### EXERCISE DATA ###

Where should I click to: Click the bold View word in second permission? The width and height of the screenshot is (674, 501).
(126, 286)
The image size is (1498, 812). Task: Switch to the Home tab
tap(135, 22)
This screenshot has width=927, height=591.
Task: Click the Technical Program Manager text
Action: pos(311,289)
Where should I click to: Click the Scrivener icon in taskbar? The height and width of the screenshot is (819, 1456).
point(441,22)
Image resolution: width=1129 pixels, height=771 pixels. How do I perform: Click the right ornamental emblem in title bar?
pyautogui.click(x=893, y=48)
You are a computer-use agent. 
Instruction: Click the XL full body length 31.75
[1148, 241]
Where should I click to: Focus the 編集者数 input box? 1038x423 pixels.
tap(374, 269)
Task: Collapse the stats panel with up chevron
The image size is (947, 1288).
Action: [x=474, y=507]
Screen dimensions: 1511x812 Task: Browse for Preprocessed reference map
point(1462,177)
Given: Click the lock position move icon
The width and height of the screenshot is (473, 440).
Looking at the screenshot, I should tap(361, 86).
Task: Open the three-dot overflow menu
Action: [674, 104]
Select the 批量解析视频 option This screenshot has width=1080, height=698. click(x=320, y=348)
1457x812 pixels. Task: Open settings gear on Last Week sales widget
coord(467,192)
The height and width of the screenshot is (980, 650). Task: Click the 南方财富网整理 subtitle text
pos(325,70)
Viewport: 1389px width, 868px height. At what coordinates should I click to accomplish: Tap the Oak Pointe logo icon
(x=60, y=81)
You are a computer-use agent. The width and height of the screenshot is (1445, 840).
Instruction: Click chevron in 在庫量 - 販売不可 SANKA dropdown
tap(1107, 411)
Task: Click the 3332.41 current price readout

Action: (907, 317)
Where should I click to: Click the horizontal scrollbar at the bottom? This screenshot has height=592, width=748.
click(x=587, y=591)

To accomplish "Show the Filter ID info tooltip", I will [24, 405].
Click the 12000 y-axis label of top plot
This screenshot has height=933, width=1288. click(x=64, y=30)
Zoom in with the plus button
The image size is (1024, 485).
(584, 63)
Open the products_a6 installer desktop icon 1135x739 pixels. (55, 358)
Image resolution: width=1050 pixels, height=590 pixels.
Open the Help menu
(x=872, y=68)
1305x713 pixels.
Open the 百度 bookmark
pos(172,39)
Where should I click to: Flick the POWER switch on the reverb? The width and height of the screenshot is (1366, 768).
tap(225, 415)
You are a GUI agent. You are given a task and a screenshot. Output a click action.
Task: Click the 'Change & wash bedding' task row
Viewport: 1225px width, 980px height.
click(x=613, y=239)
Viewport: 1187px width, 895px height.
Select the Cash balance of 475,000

###

» EXERCISE BRIEF
Take the entries above and return only the lines from the one with "Click the 12000 y-axis label of top plot" to the one with "1305x713 pixels.", both included, unchanged.

» SOLUTION
Click the 12000 y-axis label of top plot
This screenshot has height=933, width=1288. click(x=64, y=30)
Zoom in with the plus button
The image size is (1024, 485).
(584, 63)
Open the products_a6 installer desktop icon 1135x739 pixels. (55, 358)
Image resolution: width=1050 pixels, height=590 pixels.
Open the Help menu
(x=872, y=68)
1305x713 pixels.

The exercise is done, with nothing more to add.